Vitamin B12 deficiency, whether from poor dietary intake, pernicious anemia, or absorption problems, can also damage the cerebellum and spinal cord pathways that coordinate movement. Thiamine (vitamin B1) deficiency, common in chronic alcohol use, compounds the direct toxic effects of alcohol on the cerebellum.
How Doctors Identify the Cause
Because so many different conditions lead to the same set of symptoms, finding the cause of cerebellar ataxia often requires layered testing. MRI of the brain reveals characteristic patterns of tissue loss that point toward specific categories. Shrinkage limited to the cerebellar cortex (cortical cerebellar atrophy) suggests a different set of causes than shrinkage involving both the brainstem and cerebellum (olivopontocerebellar atrophy), which is seen in conditions like SCA2 and certain forms of multiple system atrophy. Spinal cord thinning on imaging points toward Friedreich’s ataxia or similar recessive conditions.

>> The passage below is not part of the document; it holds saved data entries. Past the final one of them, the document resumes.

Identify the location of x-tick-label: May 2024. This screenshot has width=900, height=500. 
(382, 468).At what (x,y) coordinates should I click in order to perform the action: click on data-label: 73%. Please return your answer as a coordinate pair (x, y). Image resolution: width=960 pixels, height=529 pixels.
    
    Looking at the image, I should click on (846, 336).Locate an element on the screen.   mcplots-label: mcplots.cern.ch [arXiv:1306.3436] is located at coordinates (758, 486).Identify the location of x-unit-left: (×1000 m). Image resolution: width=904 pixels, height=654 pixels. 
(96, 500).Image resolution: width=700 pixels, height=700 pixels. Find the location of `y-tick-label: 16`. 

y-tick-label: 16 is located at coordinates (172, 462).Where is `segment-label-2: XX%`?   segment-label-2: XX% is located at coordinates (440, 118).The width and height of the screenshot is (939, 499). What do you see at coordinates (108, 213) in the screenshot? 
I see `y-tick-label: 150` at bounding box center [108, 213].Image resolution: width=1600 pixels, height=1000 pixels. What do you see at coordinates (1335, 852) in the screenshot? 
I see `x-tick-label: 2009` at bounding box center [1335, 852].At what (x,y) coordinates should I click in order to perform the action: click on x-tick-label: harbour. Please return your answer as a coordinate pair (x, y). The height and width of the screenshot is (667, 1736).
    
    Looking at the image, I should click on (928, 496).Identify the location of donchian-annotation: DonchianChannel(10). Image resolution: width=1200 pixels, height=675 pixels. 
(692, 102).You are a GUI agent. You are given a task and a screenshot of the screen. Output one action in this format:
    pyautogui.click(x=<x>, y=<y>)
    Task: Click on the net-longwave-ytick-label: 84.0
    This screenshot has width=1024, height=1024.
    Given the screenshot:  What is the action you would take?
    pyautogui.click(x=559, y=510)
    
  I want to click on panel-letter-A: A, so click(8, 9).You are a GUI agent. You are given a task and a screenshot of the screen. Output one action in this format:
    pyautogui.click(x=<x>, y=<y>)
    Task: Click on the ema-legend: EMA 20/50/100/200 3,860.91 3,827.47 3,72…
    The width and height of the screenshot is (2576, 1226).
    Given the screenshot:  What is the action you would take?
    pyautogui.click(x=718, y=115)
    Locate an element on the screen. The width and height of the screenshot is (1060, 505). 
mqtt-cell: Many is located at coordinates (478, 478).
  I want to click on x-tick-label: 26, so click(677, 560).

Blood tests screen for vitamin levels, thyroid function, antibodies against gliadin and neural tissue, and markers of autoimmune activity. Genetic testing, often starting with the most common repeat expansion disorders, can confirm an inherited cause. For suspected paraneoplastic ataxia, screening for the underlying cancer is essential, since treating the cancer sometimes stabilizes the neurological decline. The speed of onset matters too: sudden ataxia suggests a stroke or acute infection, subacute progression over weeks suggests autoimmune or paraneoplastic disease, and slow worsening over years typically points to genetic or toxic causes.